Start of Supplied data

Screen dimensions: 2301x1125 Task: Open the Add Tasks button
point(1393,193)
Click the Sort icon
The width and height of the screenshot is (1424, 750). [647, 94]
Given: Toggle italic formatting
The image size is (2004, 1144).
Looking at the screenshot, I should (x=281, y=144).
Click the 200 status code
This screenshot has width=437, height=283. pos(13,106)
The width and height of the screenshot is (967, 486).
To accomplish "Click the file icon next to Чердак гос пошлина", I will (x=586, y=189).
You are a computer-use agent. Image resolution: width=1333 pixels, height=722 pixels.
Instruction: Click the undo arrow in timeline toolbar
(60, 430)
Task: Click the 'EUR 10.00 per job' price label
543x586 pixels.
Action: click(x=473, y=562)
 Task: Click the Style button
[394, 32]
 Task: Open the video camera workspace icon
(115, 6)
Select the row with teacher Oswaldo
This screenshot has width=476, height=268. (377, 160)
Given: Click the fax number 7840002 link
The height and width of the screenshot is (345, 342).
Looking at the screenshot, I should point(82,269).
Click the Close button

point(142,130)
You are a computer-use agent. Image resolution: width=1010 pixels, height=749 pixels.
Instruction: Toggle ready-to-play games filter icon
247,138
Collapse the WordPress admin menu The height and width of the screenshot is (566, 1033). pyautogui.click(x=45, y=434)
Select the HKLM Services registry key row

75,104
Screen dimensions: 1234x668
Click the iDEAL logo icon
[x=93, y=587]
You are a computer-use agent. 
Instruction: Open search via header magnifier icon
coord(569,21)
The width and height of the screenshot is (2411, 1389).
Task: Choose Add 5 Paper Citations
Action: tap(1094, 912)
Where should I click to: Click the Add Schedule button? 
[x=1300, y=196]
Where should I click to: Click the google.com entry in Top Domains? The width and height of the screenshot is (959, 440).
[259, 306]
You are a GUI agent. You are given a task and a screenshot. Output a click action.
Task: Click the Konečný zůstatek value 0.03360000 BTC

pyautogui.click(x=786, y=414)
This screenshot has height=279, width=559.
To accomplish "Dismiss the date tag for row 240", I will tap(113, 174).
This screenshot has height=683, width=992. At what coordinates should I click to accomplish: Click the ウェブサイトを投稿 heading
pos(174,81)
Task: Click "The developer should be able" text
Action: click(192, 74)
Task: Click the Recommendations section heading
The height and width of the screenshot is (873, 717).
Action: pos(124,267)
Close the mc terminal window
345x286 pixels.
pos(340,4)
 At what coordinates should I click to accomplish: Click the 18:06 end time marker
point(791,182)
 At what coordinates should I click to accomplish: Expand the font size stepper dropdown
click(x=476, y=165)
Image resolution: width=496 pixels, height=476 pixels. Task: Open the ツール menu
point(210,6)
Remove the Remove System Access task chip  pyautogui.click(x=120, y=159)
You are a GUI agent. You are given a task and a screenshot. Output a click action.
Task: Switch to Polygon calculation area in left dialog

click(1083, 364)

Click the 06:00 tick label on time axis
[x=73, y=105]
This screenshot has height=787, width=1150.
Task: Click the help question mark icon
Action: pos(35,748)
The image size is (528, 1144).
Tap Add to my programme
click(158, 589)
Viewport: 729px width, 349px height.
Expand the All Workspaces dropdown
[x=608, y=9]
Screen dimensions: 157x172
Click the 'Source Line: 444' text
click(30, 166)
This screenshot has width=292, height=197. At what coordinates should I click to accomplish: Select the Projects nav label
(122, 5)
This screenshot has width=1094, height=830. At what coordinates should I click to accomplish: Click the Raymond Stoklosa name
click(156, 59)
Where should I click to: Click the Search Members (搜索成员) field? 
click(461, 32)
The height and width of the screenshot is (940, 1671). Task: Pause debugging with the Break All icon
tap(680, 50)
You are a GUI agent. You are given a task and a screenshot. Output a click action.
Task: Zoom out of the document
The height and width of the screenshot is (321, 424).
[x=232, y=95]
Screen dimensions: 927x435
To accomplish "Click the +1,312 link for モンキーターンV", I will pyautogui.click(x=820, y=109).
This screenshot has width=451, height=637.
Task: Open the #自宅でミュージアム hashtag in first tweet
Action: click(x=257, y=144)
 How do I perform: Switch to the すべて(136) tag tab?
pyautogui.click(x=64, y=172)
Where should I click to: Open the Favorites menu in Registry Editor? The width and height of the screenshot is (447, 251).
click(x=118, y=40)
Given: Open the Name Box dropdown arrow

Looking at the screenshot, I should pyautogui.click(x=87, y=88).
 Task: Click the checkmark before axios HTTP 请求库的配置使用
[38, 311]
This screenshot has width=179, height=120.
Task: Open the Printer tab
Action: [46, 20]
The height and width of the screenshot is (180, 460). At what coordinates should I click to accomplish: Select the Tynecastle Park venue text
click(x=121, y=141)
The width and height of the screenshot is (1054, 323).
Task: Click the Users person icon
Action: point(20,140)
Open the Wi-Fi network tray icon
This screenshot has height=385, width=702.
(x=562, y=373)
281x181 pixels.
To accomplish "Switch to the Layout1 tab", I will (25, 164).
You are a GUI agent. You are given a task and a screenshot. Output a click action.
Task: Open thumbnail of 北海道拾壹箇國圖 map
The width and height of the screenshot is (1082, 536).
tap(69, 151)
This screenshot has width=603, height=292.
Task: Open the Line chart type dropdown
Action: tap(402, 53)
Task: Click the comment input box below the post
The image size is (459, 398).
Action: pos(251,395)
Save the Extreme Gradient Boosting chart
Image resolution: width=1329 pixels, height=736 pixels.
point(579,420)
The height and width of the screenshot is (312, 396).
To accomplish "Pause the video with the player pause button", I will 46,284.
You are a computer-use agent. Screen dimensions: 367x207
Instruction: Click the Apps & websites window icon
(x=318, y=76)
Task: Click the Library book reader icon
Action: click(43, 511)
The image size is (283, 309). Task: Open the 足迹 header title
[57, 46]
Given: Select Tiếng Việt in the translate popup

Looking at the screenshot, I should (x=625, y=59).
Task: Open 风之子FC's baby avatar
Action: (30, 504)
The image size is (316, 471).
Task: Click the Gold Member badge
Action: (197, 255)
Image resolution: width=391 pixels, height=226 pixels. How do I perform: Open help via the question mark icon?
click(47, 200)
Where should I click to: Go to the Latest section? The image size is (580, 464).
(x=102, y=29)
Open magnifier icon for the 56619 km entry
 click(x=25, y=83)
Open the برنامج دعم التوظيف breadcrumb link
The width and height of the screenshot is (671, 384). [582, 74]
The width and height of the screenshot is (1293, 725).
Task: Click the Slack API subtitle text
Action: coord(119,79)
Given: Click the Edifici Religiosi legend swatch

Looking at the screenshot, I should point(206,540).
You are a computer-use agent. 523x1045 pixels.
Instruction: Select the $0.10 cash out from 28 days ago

End of Supplied data

=== Written problem ===
Arrange every line of the entries above as a Markdown table with two columns, Row and Line. Number the rows in order and omit blank lines.

=== Finished answer ===
| Row | Line |
|---|---|
| 1 | Screen dimensions: 2301x1125 Task: Open the Add Tasks button |
| 2 | point(1393,193) |
| 3 | Click the Sort icon |
| 4 | The width and height of the screenshot is (1424, 750). [647, 94] |
| 5 | Given: Toggle italic formatting |
| 6 | The image size is (2004, 1144). |
| 7 | Looking at the screenshot, I should (x=281, y=144). |
| 8 | Click the 200 status code |
| 9 | This screenshot has width=437, height=283. pos(13,106) |
| 10 | The width and height of the screenshot is (967, 486). |
| 11 | To accomplish "Click the file icon next to Чердак гос пошлина", I will (x=586, y=189). |
| 12 | You are a computer-use agent. Image resolution: width=1333 pixels, height=722 pixels. |
| 13 | Instruction: Click the undo arrow in timeline toolbar |
| 14 | (60, 430) |
| 15 | Task: Click the 'EUR 10.00 per job' price label |
| 16 | 543x586 pixels. |
| 17 | Action: click(x=473, y=562) |
| 18 |  Task: Click the Style button |
| 19 | [394, 32] |
| 20 |  Task: Open the video camera workspace icon |
| 21 | (115, 6) |
| 22 | Select the row with teacher Oswaldo |
| 23 | This screenshot has width=476, height=268. (377, 160) |
| 24 | Given: Click the fax number 7840002 link |
| 25 | The height and width of the screenshot is (345, 342). |
| 26 | Looking at the screenshot, I should point(82,269). |
| 27 | Click the Close button |
| 28 | point(142,130) |
| 29 | You are a computer-use agent. Image resolution: width=1010 pixels, height=749 pixels. |
| 30 | Instruction: Toggle ready-to-play games filter icon |
| 31 | 247,138 |
| 32 | Collapse the WordPress admin menu The height and width of the screenshot is (566, 1033). pyautogui.click(x=45, y=434) |
| 33 | Select the HKLM Services registry key row |
| 34 | 75,104 |
| 35 | Screen dimensions: 1234x668 |
| 36 | Click the iDEAL logo icon |
| 37 | [x=93, y=587] |
| 38 | You are a computer-use agent.  |
| 39 | Instruction: Open search via header magnifier icon |
| 40 | coord(569,21) |
| 41 | The width and height of the screenshot is (2411, 1389). |
| 42 | Task: Choose Add 5 Paper Citations |
| 43 | Action: tap(1094, 912) |
| 44 | Where should I click to: Click the Add Schedule button?  |
| 45 | [x=1300, y=196] |
| 46 | Where should I click to: Click the google.com entry in Top Domains? The width and height of the screenshot is (959, 440). |
| 47 | [259, 306] |
| 48 | You are a GUI agent. You are given a task and a screenshot. Output a click action. |
| 49 | Task: Click the Konečný zůstatek value 0.03360000 BTC |
| 50 | pyautogui.click(x=786, y=414) |
| 51 | This screenshot has height=279, width=559. |
| 52 | To accomplish "Dismiss the date tag for row 240", I will tap(113, 174). |
| 53 | This screenshot has height=683, width=992. At what coordinates should I click to accomplish: Click the ウェブサイトを投稿 heading |
| 54 | pos(174,81) |
| 55 | Task: Click "The developer should be able" text |
| 56 | Action: click(192, 74) |
| 57 | Task: Click the Recommendations section heading |
| 58 | The height and width of the screenshot is (873, 717). |
| 59 | Action: pos(124,267) |
| 60 | Close the mc terminal window |
| 61 | 345x286 pixels. |
| 62 | pos(340,4) |
| 63 |  At what coordinates should I click to accomplish: Click the 18:06 end time marker |
| 64 | point(791,182) |
| 65 |  At what coordinates should I click to accomplish: Expand the font size stepper dropdown |
| 66 | click(x=476, y=165) |
| 67 | Image resolution: width=496 pixels, height=476 pixels. Task: Open the ツール menu |
| 68 | point(210,6) |
| 69 | Remove the Remove System Access task chip  pyautogui.click(x=120, y=159) |
| 70 | You are a GUI agent. You are given a task and a screenshot. Output a click action. |
| 71 | Task: Switch to Polygon calculation area in left dialog |
| 72 | click(1083, 364) |
| 73 | Click the 06:00 tick label on time axis |
| 74 | [x=73, y=105] |
| 75 | This screenshot has height=787, width=1150. |
| 76 | Task: Click the help question mark icon |
| 77 | Action: pos(35,748) |
| 78 | The image size is (528, 1144). |
| 79 | Tap Add to my programme |
| 80 | click(158, 589) |
| 81 | Viewport: 729px width, 349px height. |
| 82 | Expand the All Workspaces dropdown |
| 83 | [x=608, y=9] |
| 84 | Screen dimensions: 157x172 |
| 85 | Click the 'Source Line: 444' text |
| 86 | click(30, 166) |
| 87 | This screenshot has width=292, height=197. At what coordinates should I click to accomplish: Select the Projects nav label |
| 88 | (122, 5) |
| 89 | This screenshot has width=1094, height=830. At what coordinates should I click to accomplish: Click the Raymond Stoklosa name |
| 90 | click(156, 59) |
| 91 | Where should I click to: Click the Search Members (搜索成员) field?  |
| 92 | click(461, 32) |
| 93 | The height and width of the screenshot is (940, 1671). Task: Pause debugging with the Break All icon |
| 94 | tap(680, 50) |
| 95 | You are a GUI agent. You are given a task and a screenshot. Output a click action. |
| 96 | Task: Zoom out of the document |
| 97 | The height and width of the screenshot is (321, 424). |
| 98 | [x=232, y=95] |
| 99 | Screen dimensions: 927x435 |
| 100 | To accomplish "Click the +1,312 link for モンキーターンV", I will pyautogui.click(x=820, y=109). |
| 101 | This screenshot has width=451, height=637. |
| 102 | Task: Open the #自宅でミュージアム hashtag in first tweet |
| 103 | Action: click(x=257, y=144) |
| 104 |  How do I perform: Switch to the すべて(136) tag tab? |
| 105 | pyautogui.click(x=64, y=172) |
| 106 | Where should I click to: Open the Favorites menu in Registry Editor? The width and height of the screenshot is (447, 251). |
| 107 | click(x=118, y=40) |
| 108 | Given: Open the Name Box dropdown arrow |
| 109 | Looking at the screenshot, I should pyautogui.click(x=87, y=88). |
| 110 |  Task: Click the checkmark before axios HTTP 请求库的配置使用 |
| 111 | [38, 311] |
| 112 | This screenshot has width=179, height=120. |
| 113 | Task: Open the Printer tab |
| 114 | Action: [46, 20] |
| 115 | The height and width of the screenshot is (180, 460). At what coordinates should I click to accomplish: Select the Tynecastle Park venue text |
| 116 | click(x=121, y=141) |
| 117 | The width and height of the screenshot is (1054, 323). |
| 118 | Task: Click the Users person icon |
| 119 | Action: point(20,140) |
| 120 | Open the Wi-Fi network tray icon |
| 121 | This screenshot has height=385, width=702. |
| 122 | (x=562, y=373) |
| 123 | 281x181 pixels. |
| 124 | To accomplish "Switch to the Layout1 tab", I will (25, 164). |
| 125 | You are a GUI agent. You are given a task and a screenshot. Output a click action. |
| 126 | Task: Open thumbnail of 北海道拾壹箇國圖 map |
| 127 | The width and height of the screenshot is (1082, 536). |
| 128 | tap(69, 151) |
| 129 | This screenshot has width=603, height=292. |
| 130 | Task: Open the Line chart type dropdown |
| 131 | Action: tap(402, 53) |
| 132 | Task: Click the comment input box below the post |
| 133 | The image size is (459, 398). |
| 134 | Action: pos(251,395) |
| 135 | Save the Extreme Gradient Boosting chart |
| 136 | Image resolution: width=1329 pixels, height=736 pixels. |
| 137 | point(579,420) |
| 138 | The height and width of the screenshot is (312, 396). |
| 139 | To accomplish "Pause the video with the player pause button", I will 46,284. |
| 140 | You are a computer-use agent. Screen dimensions: 367x207 |
| 141 | Instruction: Click the Apps & websites window icon |
| 142 | (x=318, y=76) |
| 143 | Task: Click the Library book reader icon |
| 144 | Action: click(43, 511) |
| 145 | The image size is (283, 309). Task: Open the 足迹 header title |
| 146 | [57, 46] |
| 147 | Given: Select Tiếng Việt in the translate popup |
| 148 | Looking at the screenshot, I should (x=625, y=59). |
| 149 | Task: Open 风之子FC's baby avatar |
| 150 | Action: (30, 504) |
| 151 | The image size is (316, 471). |
| 152 | Task: Click the Gold Member badge |
| 153 | Action: (197, 255) |
| 154 | Image resolution: width=391 pixels, height=226 pixels. How do I perform: Open help via the question mark icon? |
| 155 | click(47, 200) |
| 156 | Where should I click to: Go to the Latest section? The image size is (580, 464). |
| 157 | (x=102, y=29) |
| 158 | Open magnifier icon for the 56619 km entry |
| 159 |  click(x=25, y=83) |
| 160 | Open the برنامج دعم التوظيف breadcrumb link |
| 161 | The width and height of the screenshot is (671, 384). [582, 74] |
| 162 | The width and height of the screenshot is (1293, 725). |
| 163 | Task: Click the Slack API subtitle text |
| 164 | Action: coord(119,79) |
| 165 | Given: Click the Edifici Religiosi legend swatch |
| 166 | Looking at the screenshot, I should point(206,540). |
| 167 | You are a computer-use agent. 523x1045 pixels. |
| 168 | Instruction: Select the $0.10 cash out from 28 days ago |